In SAP’s recent earnings call, I believe both Morgan and Klein showed their deep intelligence and customer-centered market savvy in basing many of their remarks and answers around customer issues, customer dreams, and customer needs. That will be particularly vital in SAP’s escalating battles with Salesforce. (Read more on their competition in Attention Salesforce: SAP CX Revenue Surges 75%, Key Exec Jumps Ship.)
With Morgan having rose rapidly through the sales ranks and Klein through the operations organization, they have the individual and combined perspectives to keep SAP relevant, aggressive and deeply attuned to its customers.
As they do that, they also need to make it clear that while they still like and admire Bill McDermott, it’s no longer his company. SAP is theirs, and they surely intend to put their marks upon it.
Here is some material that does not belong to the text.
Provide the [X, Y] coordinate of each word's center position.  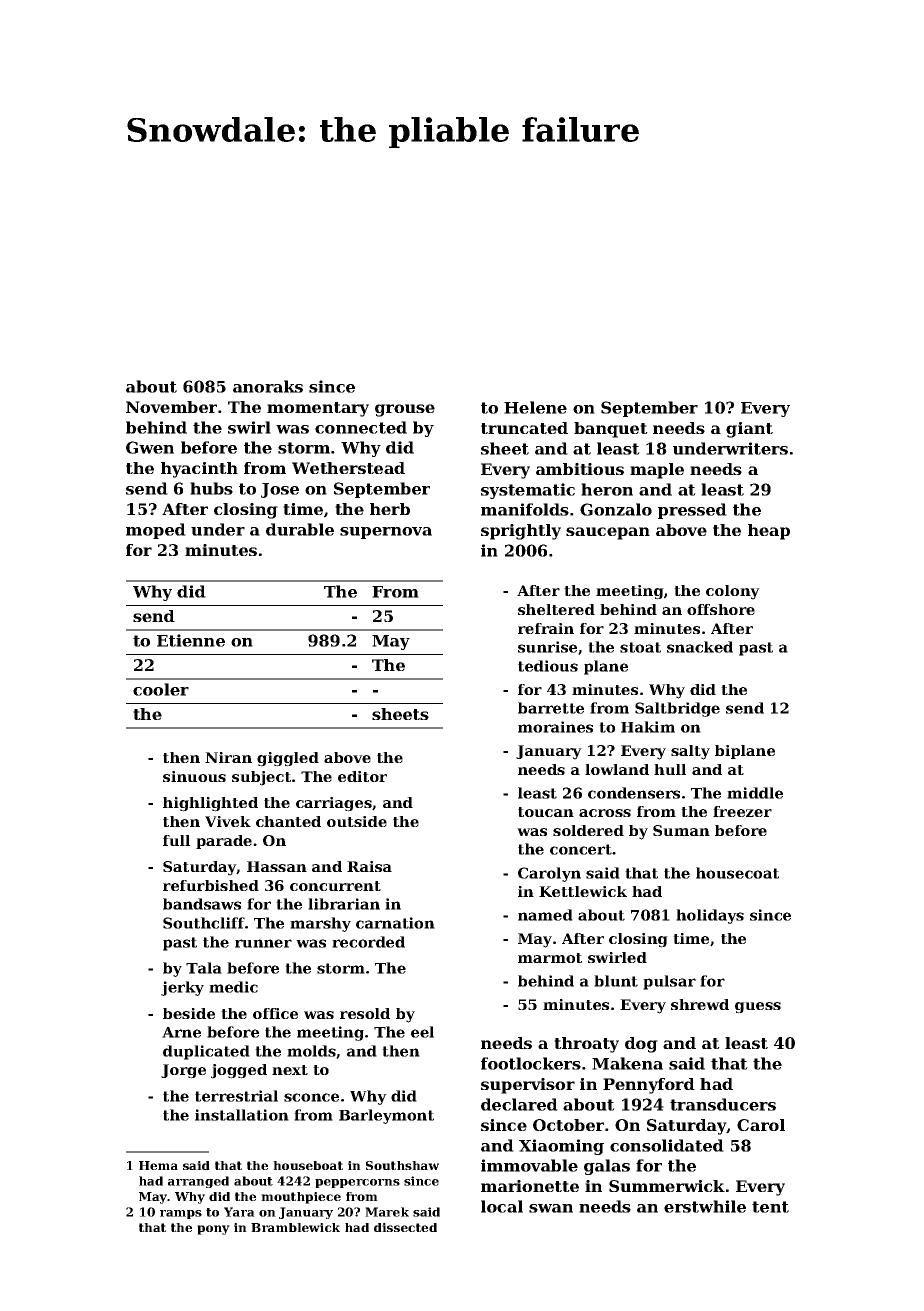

Top 10 Rankings — Oct. 28, 2019
|1. Microsoft —Q1 cloud revenue of $11.6B = 35% of company’s total revenue!|
|2. Amazon — AWS Q2 revenue jumps 37% to $8.38B, cites broad innovation in ML|
|3. Salesforce —Is Benioff planning to switch more databases from Oracle to AWS?|
|4. SAP —Microsoft deal drives growth as Q3 cloud revenue tops $2B for new CEOs|
|5. Oracle — Ellison: Autonomous DB growth “so extraordinary, we’re not forecasting”|
|6. Google — Q2 cloud rev. tops $2B; Kurian’s customer focus leads jump from #7 to #6|
|7. IBM — Q3 cloud revenue up 14% to $5B as Red Hat triggers internal changes|
|8. Workday — CEO Aneel Bhusri says Oracle, SAP can’t match it in Fortune 100 mkt.|
|9. Accenture — Up from #10 on ties w/ MSFT AWS GOOG; $9B cloud biz up 23% in ‘18|
|10. ServiceNow — Bill McDermott takes over as CEO as Q3 revenue reaches $900M|
Disclosure: at the time of this writing, SAP and Oracle were clients of Evans Strategic Communications LLC.